▶ [SOURCE DOCUMENT]:
OECD applauds ‘great victory’ as resisting countries back corporate tax reform

A global push to enact a minimum international tax on large corporations came close to reality on Friday when one of the latest holdouts, Hungary, agreed to join a reform that now has 136 countries.

The OECD-negotiated deal, which sets a global tax of 15 percent, aims to prevent international corporations from cutting tax bills by registering in countries with low rates.

“Today’s agreement will make our international tax agreements fairer and work better,” said OECD Secretary General Mathias Cormann. “This is a great victory for an effective and balanced multilateralism.”

Praising the deal, French Finance Minister Bruno Le Maire said it “paves the way for a real tax revolution,” ensuring that “digital giants pay their fair share of taxes in countries, like France, where they make a profit. “.

Hungary’s announcement came a day after another key opponent, Ireland, whose low tax rate has attracted companies like Apple and Google, relented and agreed to join the global effort.

With Hungary, 136 countries accounting for 90 percent of the world’s gross domestic product have signed up, the Paris-based Organization for Economic Cooperation and Development said. Estonia also joined the reform on Thursday.

The OECD said Kenya, Nigeria, Sri Lanka and Pakistan are the last to cut out of 140 countries that have negotiated the tax. Pakistan had been on a previous list of signatories.

The organization said countries aim to sign a multilateral convention in 2022, with a view to implementing the reform in 2023.

Hungary secures commitments

The Hungarian government said in a statement that it agreed to join the global tax after obtaining concessions that include a 10-year transition period for a special rate to remain in force.

Hungary has a tax rate of nine percent, even lower than Ireland’s 12.5 percent.

“A compromise has been reached that we can wholeheartedly join,” said Hungarian Finance Minister Mihaly Varga. “Hungary will be able to collect the global tax using a specific solution.”

The talks got a boost earlier this year when the administration of US President Joe Biden backed a global minimum tax rate of at least 15 percent to end a “race to the bottom” between nations.

The coronavirus pandemic has also added urgency to reforms, as countries need new sources of revenue to pay for the huge stimulus programs that were implemented during last year’s global recession.

$ 150 billion for governments

The OECD said in July that 130 countries had agreed to a tax of “at least” 15 percent.

Ireland eventually backed down after the phrase “at least” was removed from the reform, as it feared it might have led to future rate hikes.

Finance Minister Paschal Donohoe said Ireland would increase its corporate tax rate from 12.5 to 15 percent for multinationals with more than 750 million euros ($ 867 million) in annual sales.

Ireland’s low tax has attracted large numbers of pharmaceutical and tech companies, but has also sparked accusations that the nation acts as a tax haven.

The OECD says a global minimum corporate tax rate of 15 percent could add $ 150 billion to government coffers annually.

In addition to the minimum rate, the 136 countries also agreed to reallocate more than $ 125 billion of profits from around 100 of the world’s most profitable multinationals to countries around the world.

G20 leaders are expected to sign the agreement at a summit in Rome in late October.

“It is a far-reaching agreement that ensures that our international tax system is fit for purpose in a digitized and globalized world economy,” Cormann said.

“We must now work quickly and diligently to ensure the effective implementation of this important reform.”

▶ [PROMPT A]:
In the article on the global minimum corporate tax, what tax rate does Hungary have?
▶ [PROMPT B]:
Quote the part of the article on the global minimum corporate tax that starts with "OECD applauds ‘great" and goes on through "with low rates.".

▶ [AVAILABLE DATA]:
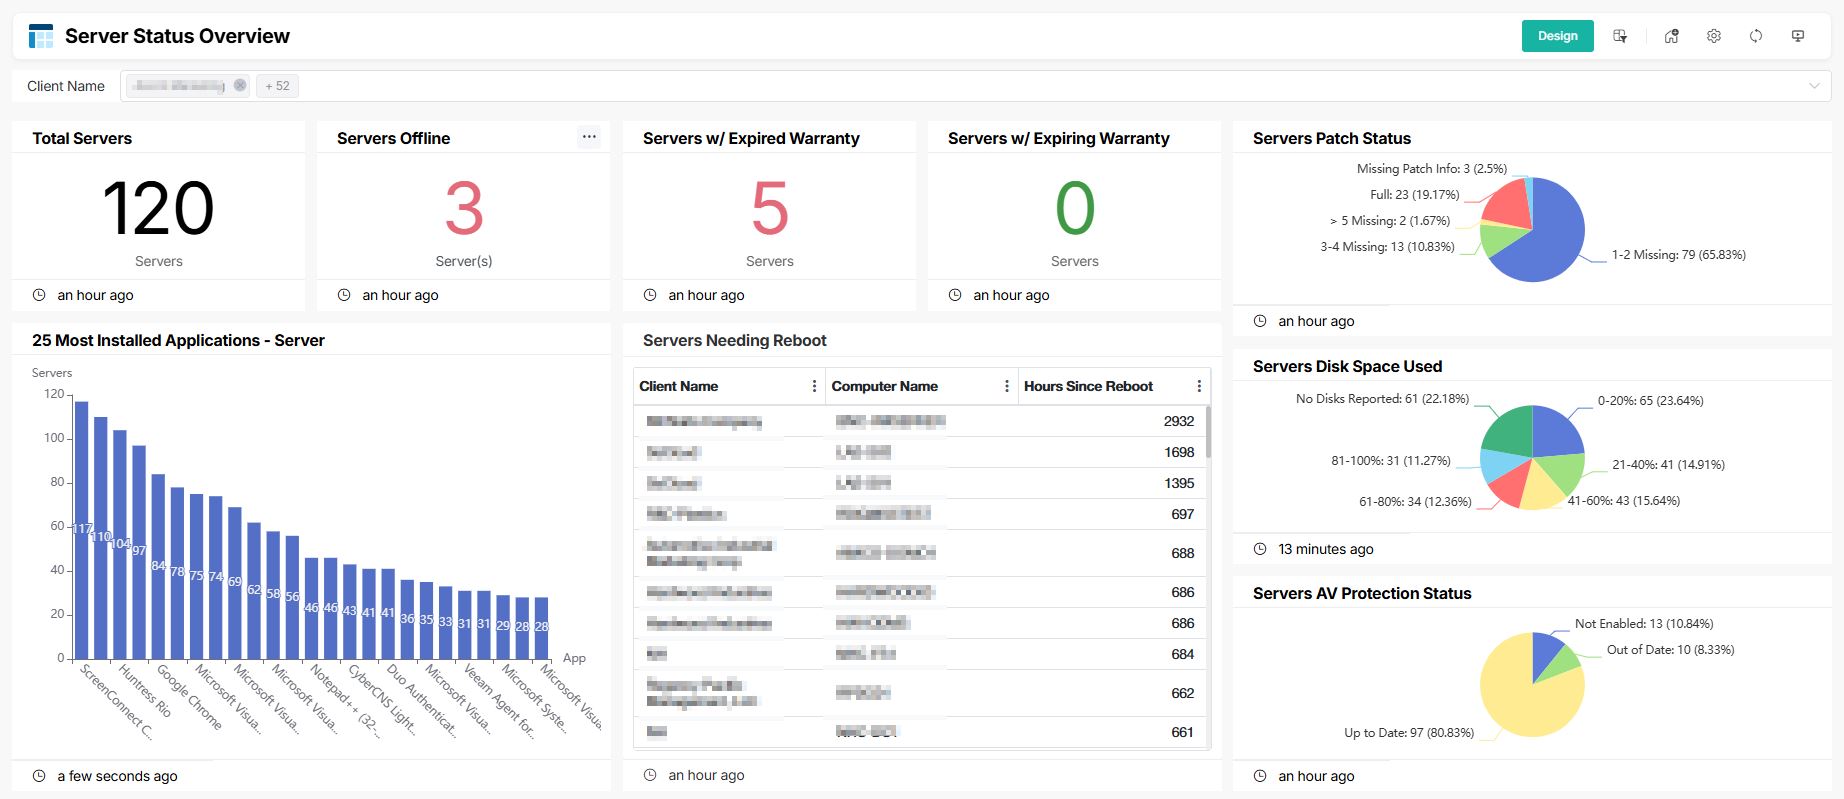Open the Computer Name column options menu

(x=1006, y=386)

▶ [ANSWER BOX A]:
Nine percent.

▶ [ANSWER BOX B]:
OECD applauds ‘great victory’ as resisting countries back corporate tax reform

A global push to enact a minimum international tax on large corporations came close to reality on Friday when one of the latest holdouts, Hungary, agreed to join a reform that now has 136 countries.

The OECD-negotiated deal, which sets a global tax of 15 percent, aims to prevent international corporations from cutting tax bills by registering in countries with low rates.